▸ **Source passage**:
-=-=-

While this company does say that you can continue on in an "advisory capacity" by being placed into one of their fee-based programs, the conflicts of interest involved in these fee-based programs are significant, and again, in my opinion, there is no way a CFP could operate in such an environment.

One disclosure, in particular, got my attention:

"(Company name redacted) and its Financial Professional may receive non-cash compensation from investment advisory asset management program sponsors. Such compensation may include such items as gifts of nominal value, an occasional dinner or ticket to a sporting event, or reimbursement in connection with educational meetings or marketing or advertising initiatives. Such sponsors may also pay for education or training events that may be attended by Financial Professional and (company name redacted) employees."

In other words, there are incentives in place to recommend one particular "asset management" program over another.

It gets worse. Check out the following provision:

"Financial Professional and their managers may receive higher levels of cash compensation or other incentives for selling products issued by (company name redacted) and/or its affiliates ("proprietary products") rather than products issued by third parties. Among other things, they may qualify for certain benefits, such as health and retirement benefits, based solely on sales of these proprietary products."

-=-=-

▸ **Dataset section**:
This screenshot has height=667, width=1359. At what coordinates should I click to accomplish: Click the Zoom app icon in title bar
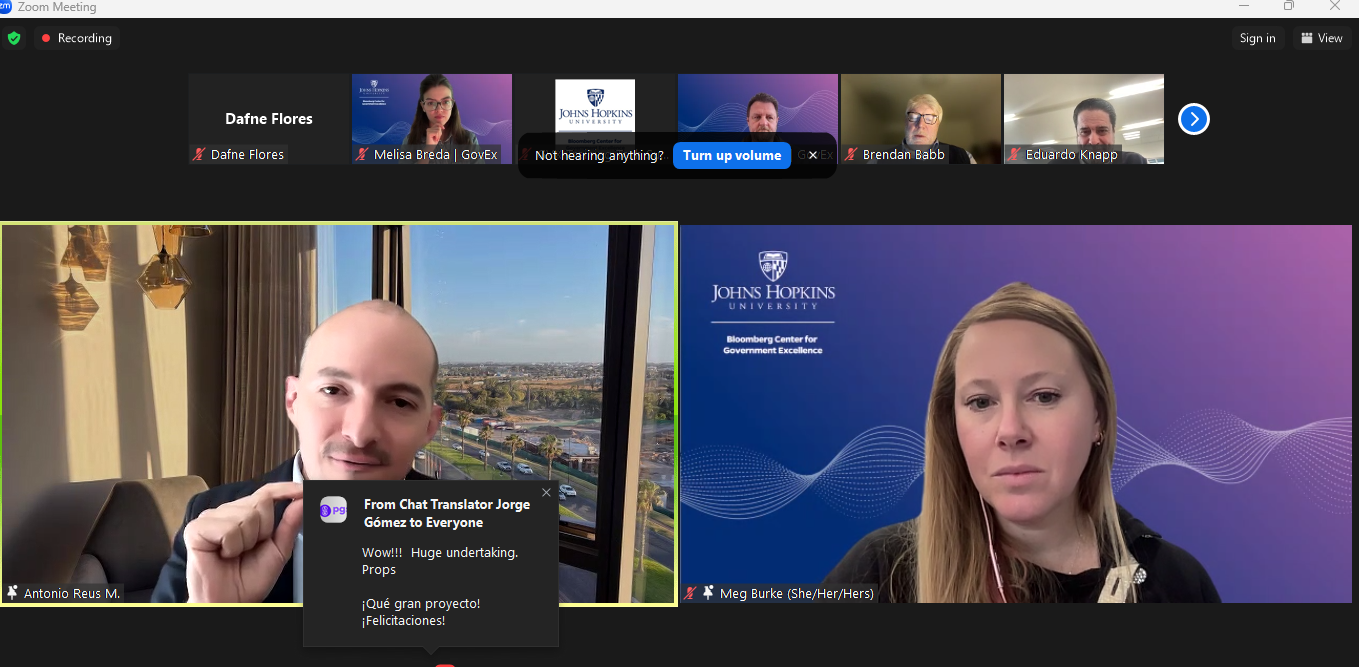click(6, 6)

-=-=-

▸ **Set tasks**:
(A) Check each statement against the passage on fee-based programs and answer yes or no, quoting the words from the passage that decide it. (i) Program sponsors may pay for education or training events attended by company employees. (ii) Financial professionals may qualify for health and retirement benefits based solely on sales of third-party products. (iii) The writer believes a CFP could operate in this company's environment.
(B) Pick up the passage on fee-based programs after its final quoted provision and carry it further in the same voice.

▸ **Answer set**:
(A)
(i) Yes: "Such sponsors may also pay for education or training events that may be attended by Financial Professional and (company name redacted) employees."
(ii) No: "they may qualify for certain benefits, such as health and retirement benefits, based solely on sales of these proprietary products."
(iii) No: "there is no way a CFP could operate in such an environment."

(B)
You read that right. It appears that health insurance could be subject to a proprietary sales requirement at this company. Since the disclosure doesn't go deeper into what this means, we can only infer that if an "advisor" doesn't sell enough proprietary products, they will have to pay for health insurance out of pocket. This is a very tough conflict to endure, an advisor shouldn't have to make this type of decision. In my opinion, a CFP designee cannot operate under the new Standards of Conduct while working in such an environment.

So what will CFP designee holders do? What will companies do? I've emailed the company that the representative works for to ask them what they will do, I've yet to receive a response. I can only see a few paths. The CFP designee resigns or stops holding themselves out as a CFP.

Why do I hold this view? I don't believe these companies have the foresight to create the room necessary for their representatives to be true fiduciaries. It conflicts with their business model. Let me give you an example. What follows is an excerpt from the CFP Code of Standards and Professional Conduct:

Sound and Objective Professional Judgement

"A CFP® professional must exercise professional judgment on behalf of the client that is not subordinated to the interest of the CFP® professional or others. A CFP® professional may not solicit or accept any gift, gratuity, entertainment, non-cash compensation, or other consideration that reasonably could be expected to compromise the CFP® professional's objectivity."

Contrast this provision with the following excerpt from the (company name redacted) (SEC Disclosure document):

(Company name redacted) ADV:

"(company name redacted) and its Financial Professional may receive non-cash compensation from investment advisory asset management program sponsors. Such compensation may include such items as gifts of nominal value, an occasional dinner or ticket to a sporting event, or reimbursement in connection with educational meetings or marketing or advertising initiatives. Such sponsors may also pay for education or training events that may be attended by Financial Professional and (company name redacted) employees."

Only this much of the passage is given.